__PROBLEM DESCRIPTION__
Rescale the entries starting at the beginning and ending at the line that contains "(x=411, y=11)", both included: write every line again, requests included, with each coordinate in the answers multiplied by 1.55 and rounded to a whole number, halves rounded up. Leave the pictures out of your answer.

__EXCERPTED DATA__

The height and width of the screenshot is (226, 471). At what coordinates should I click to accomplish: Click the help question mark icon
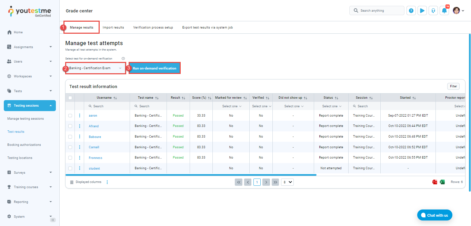(x=411, y=11)
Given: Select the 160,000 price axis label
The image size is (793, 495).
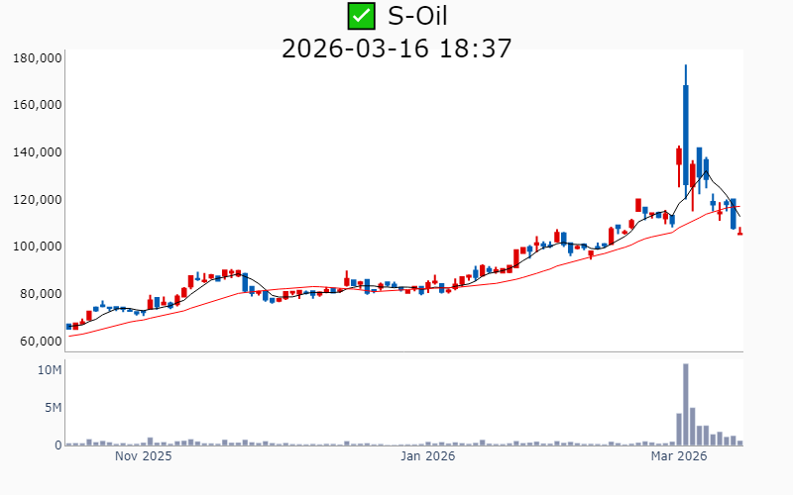Looking at the screenshot, I should coord(37,105).
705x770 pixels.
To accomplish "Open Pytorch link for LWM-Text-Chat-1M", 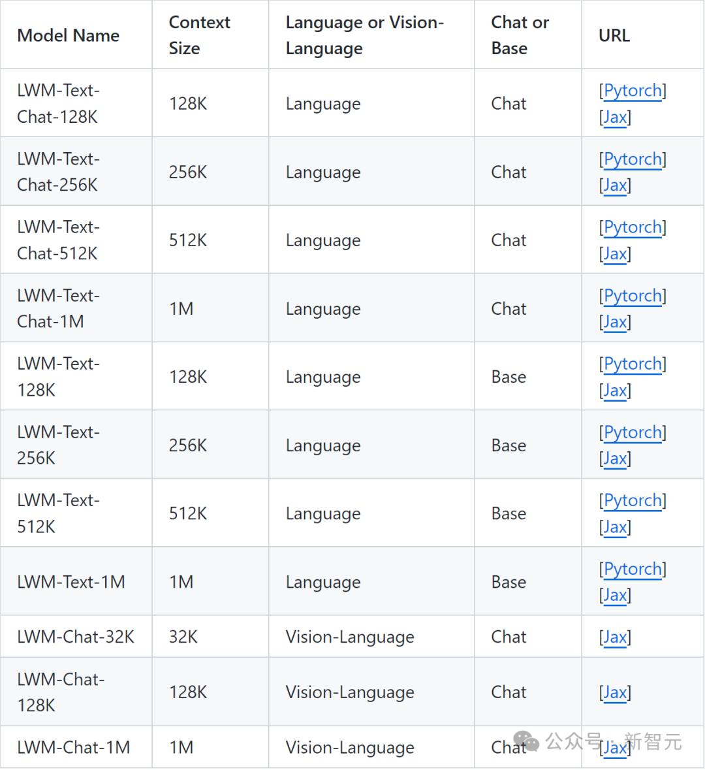I will (633, 296).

__FINISHED TASK__
The height and width of the screenshot is (226, 471). At what coordinates should I click to accomplish: Click the help question mark icon
(x=637, y=17)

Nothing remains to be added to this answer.